Liberty County Sheriff’s Chief Deputy Don Neyland arrives as his surprise retirement party on Wednesday at the Jack Hartel Building in Liberty.
Sheriff Bobby Rader makes remarks at the start of the retirement celebration for Chief Deputy Don Neyland.

“I have no clue what we are going to do without him. I have him on speed dial and I know where he lives,” Rader told Bluebonnet News. “He has been a big asset to the department and he will be greatly missed.”

Neyland’s career in law enforcement began in 1989 after graduating from the Harris County Sheriff’s Office Police Academy. For 2 and a half years, he served as a patrol deputy for Daisetta Police Department, in the community where he still lives today. After a stint for Daisetta PD, he joined the Liberty County Sheriff’s Office, where he has held positions as patrol deputy, patrol sergeant, Criminal Investigation Division captain and chief deputy. He has completed 2,872 hours of law enforcement training, including the subjects of Child Abuse Prevention and Investigation, Crime Scene Investigation, Major Crimes Investigation and Dangerous Drug Investigations.

In those early years of his career, Neyland worked closely with Texas Ranger Major Grover “Frank” Huff, Company A, who was the Texas Ranger assigned to Liberty County. Speaking at the retirement party, Huff called Neyland a “pillar of the community,” adding that “Don was always someone you could count on.”

“I would trust him with anything – my life and my money. You can have a discussion with him, and if it is a private discussion, you never hear it come back to you, I promise,” said Huff. “We are coming up on 200 years for the Texas Rangers.
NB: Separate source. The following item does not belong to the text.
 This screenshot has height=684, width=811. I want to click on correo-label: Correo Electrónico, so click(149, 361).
Next year is our 200-year anniversary. One of the traditions from the old-time Rangers is an old saying that is intended to be the highest compliment, which is ‘He’ll do to ride the river with.'”

Huff presented Neyland with a Mexican Cinco Peso. These coins, dating back to 1947-1948, are used to make Texas Ranger badges.
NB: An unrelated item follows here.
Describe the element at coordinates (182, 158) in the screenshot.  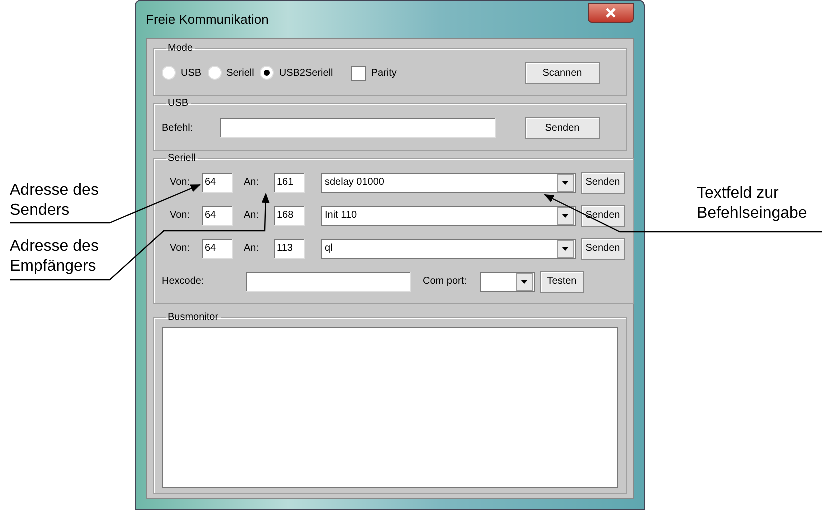
I see `group-label: Seriell` at that location.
“Every Ranger since the 1960s have worn a badge made from this coin. It’s an old Ranger tradition that if you know someone who is deserving, you can pass one of these coins on to them. Don, I would like for you to have this,” Huff said, presenting the coin to Neyland.

Neyland has no big plans for retirement except to spend more time reading about Texas history and enjoying John Wayne movies, and to spend time with his wife, Melissa, and their children and grandchildren.
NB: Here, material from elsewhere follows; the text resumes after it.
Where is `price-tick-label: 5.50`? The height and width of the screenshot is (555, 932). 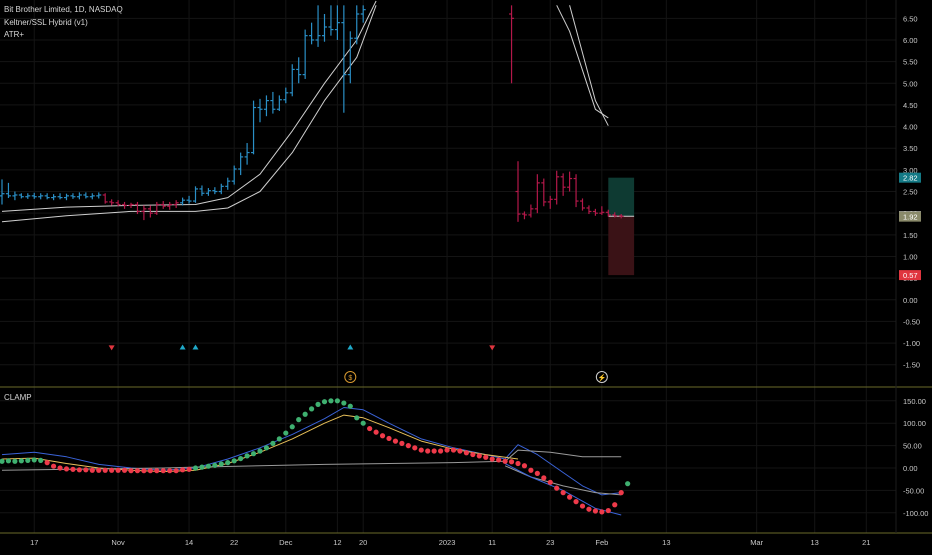
price-tick-label: 5.50 is located at coordinates (910, 62).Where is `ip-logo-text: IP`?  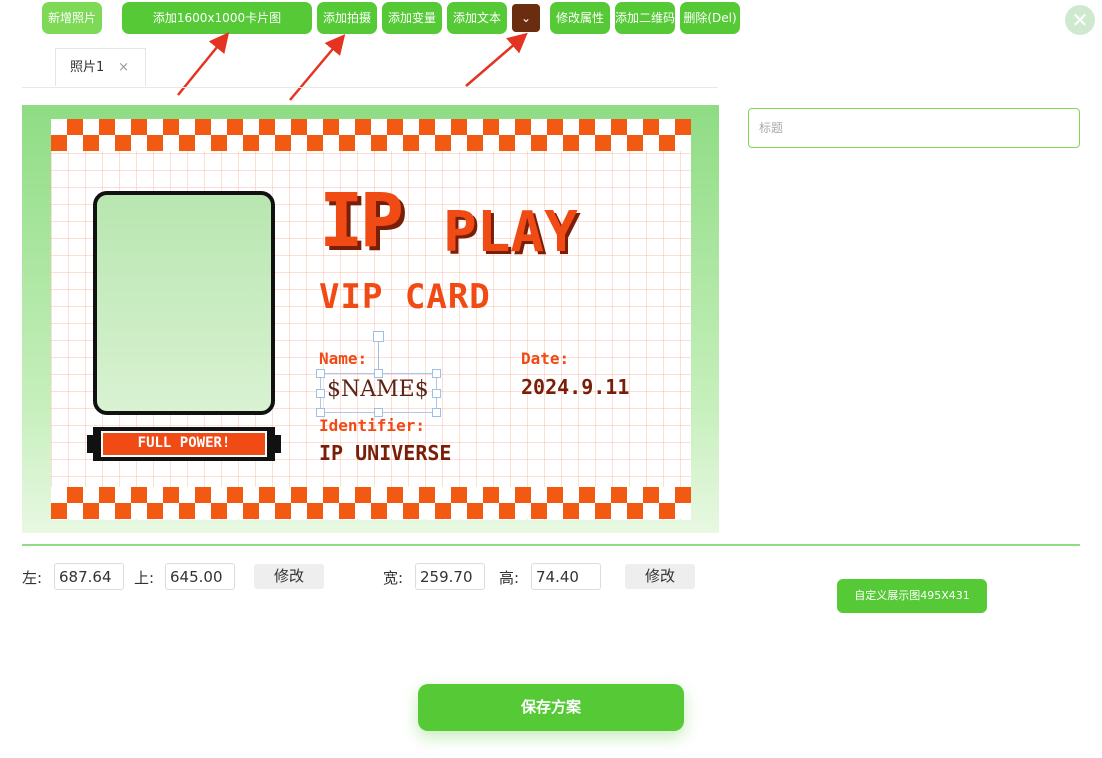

“I have thoroughly enjoyed working with everyone of you. It has been an honor and privilege. For the deputies who go through Daisetta, I will still see you speeding and know who to call,” he said with a laugh.

Capt. Billy Knox will be the next chief deputy for the sheriff’s office.

“Chief Neyland and I have worked hard to train Knox and bring him up. If we can cut out some of his hunting trips and his FBI Academy Association meetings, then he can handle it,” said Sheriff Rader, jokingly. “Billy is a good pick for chief deputy. He’s a real asset to the department.”

With Knox taking over as chief deputy, that leaves a position as captain of the LCSO Criminal Investigative Division. Rader said three LSCO employees have applied for the position and interviews will begin on Thursday.